Université Paris Cité, Institut Pasteur, CNRS UAR 2024, Mass Spectrometry for Biology Unit, Paris 75015, France.
Applied Bioinformatics, Computer Science Department, University of Tübingen, Tübingen 72076, Germany.
J Proteome Res. 2023 Jul 7;22(7):2199-2217. doi: 10.1021/acs.jproteome.2c00673. Epub 2023 May 26.
Generating top-down tandem mass spectra (MS/MS) from complex mixtures of proteoforms benefits from improvements in fractionation, separation, fragmentation, and mass analysis. The algorithms to match MS/MS to sequences have undergone a parallel evolution, with both spectral alignment and match-counting approaches producing high-quality proteoform-spectrum matches (PrSMs). This study assesses state-of-the-art algorithms for top-down identification (ProSight PD, TopPIC, MSPathFinderT, and pTop) in their yield of PrSMs while controlling false discovery rate. We evaluated deconvolution engines (ThermoFisher Xtract, Bruker AutoMSn, Matrix Science Mascot Distiller, TopFD, and FLASHDeconv) in both ThermoFisher Orbitrap-class and Bruker maXis Q-TOF data (PXD033208) to produce consistent precursor charges and mass determinations. Finally, we sought post-translational modifications (PTMs) in proteoforms from bovine milk (PXD031744) and human ovarian tissue. Contemporary identification workflows produce excellent PrSM yields, although approximately half of all identified proteoforms from these four pipelines were specific to only one workflow. Deconvolution algorithms disagree on precursor masses and charges, contributing to identification variability. Detection of PTMs is inconsistent among algorithms. In bovine milk, 18% of PrSMs produced by pTop and TopMG were singly phosphorylated, but this percentage fell to 1% for one algorithm. Applying multiple search engines produces more comprehensive assessments of experiments. Top-down algorithms would benefit from greater interoperability.
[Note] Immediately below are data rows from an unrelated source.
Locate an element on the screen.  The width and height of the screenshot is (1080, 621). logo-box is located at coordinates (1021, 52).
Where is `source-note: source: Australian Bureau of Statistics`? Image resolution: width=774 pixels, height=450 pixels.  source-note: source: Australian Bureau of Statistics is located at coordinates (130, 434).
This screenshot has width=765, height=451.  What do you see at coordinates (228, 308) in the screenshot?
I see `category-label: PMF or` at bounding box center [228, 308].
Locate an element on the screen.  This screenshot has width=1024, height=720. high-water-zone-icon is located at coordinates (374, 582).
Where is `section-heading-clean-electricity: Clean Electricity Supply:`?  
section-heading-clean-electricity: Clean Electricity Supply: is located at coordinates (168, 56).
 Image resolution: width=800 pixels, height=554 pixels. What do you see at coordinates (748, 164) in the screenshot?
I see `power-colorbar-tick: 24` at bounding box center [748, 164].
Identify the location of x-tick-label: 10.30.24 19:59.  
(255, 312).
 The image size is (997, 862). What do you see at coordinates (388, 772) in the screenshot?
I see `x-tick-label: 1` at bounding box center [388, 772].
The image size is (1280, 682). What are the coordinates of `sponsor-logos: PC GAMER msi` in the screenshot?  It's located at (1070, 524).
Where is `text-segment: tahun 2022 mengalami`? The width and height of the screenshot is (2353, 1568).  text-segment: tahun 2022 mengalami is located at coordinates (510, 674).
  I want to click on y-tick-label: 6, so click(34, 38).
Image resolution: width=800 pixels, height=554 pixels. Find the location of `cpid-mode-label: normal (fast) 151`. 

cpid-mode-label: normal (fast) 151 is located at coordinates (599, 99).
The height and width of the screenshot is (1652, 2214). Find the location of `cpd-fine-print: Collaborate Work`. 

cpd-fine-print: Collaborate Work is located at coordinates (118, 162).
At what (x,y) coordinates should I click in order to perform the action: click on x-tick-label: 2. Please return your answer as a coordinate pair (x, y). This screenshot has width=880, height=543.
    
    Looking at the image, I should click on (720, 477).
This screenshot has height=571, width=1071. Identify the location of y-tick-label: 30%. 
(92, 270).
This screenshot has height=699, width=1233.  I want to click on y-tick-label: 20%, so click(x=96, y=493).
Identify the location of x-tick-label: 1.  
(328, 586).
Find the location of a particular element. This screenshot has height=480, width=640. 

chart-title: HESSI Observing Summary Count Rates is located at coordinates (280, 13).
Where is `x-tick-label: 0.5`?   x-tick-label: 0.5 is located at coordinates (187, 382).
从复杂的蛋白质形式混合物中生成自上而下的串联质谱 (MS/MS) 得益于分馏、分离、碎片化和质量分析的改进。将 MS/MS 与序列匹配的算法也经历了平行发展,谱图对齐和匹配计数方法都产生了高质量的蛋白质谱匹配 (PrSM)。本研究评估了最新的自上而下鉴定算法 (ProSight PD、TopPIC、MSPathFinderT 和 pTop) 在控制假发现率的情况下生成 PrSM 的产量。我们评估了热释光萃取器 (ThermoFisher Xtract、Bruker AutoMSn、Matrix Science Mascot Distiller、TopFD 和 FLASHDeconv) 在 ThermoFisher Orbitrap 类和 Bruker maXis Q-TOF 数据 (PXD033208) 中的性能,以产生一致的前体电荷和质量测定值。最后,我们在牛乳腺 (PXD031744) 和人卵巢组织 (PXD031744) 中的蛋白质形式中寻找翻译后修饰 (PTMs)。当代鉴定工作流程产生了出色的 PrSM 产量,尽管来自这四个管道的所有鉴定蛋白质形式中,约有一半是特定于单个工作流程的。去卷积算法在前体质量和电荷上存在差异,导致鉴定的可变性。PTMs 的检测在算法之间并不一致。在牛乳中,pTop 和 TopMG 产生的 18% PrSM 是单磷酸化的,但对于一种算法,这一比例降至 1%。应用多个搜索引擎可以更全面地评估实验。自上而下的算法将受益于更大的互操作性。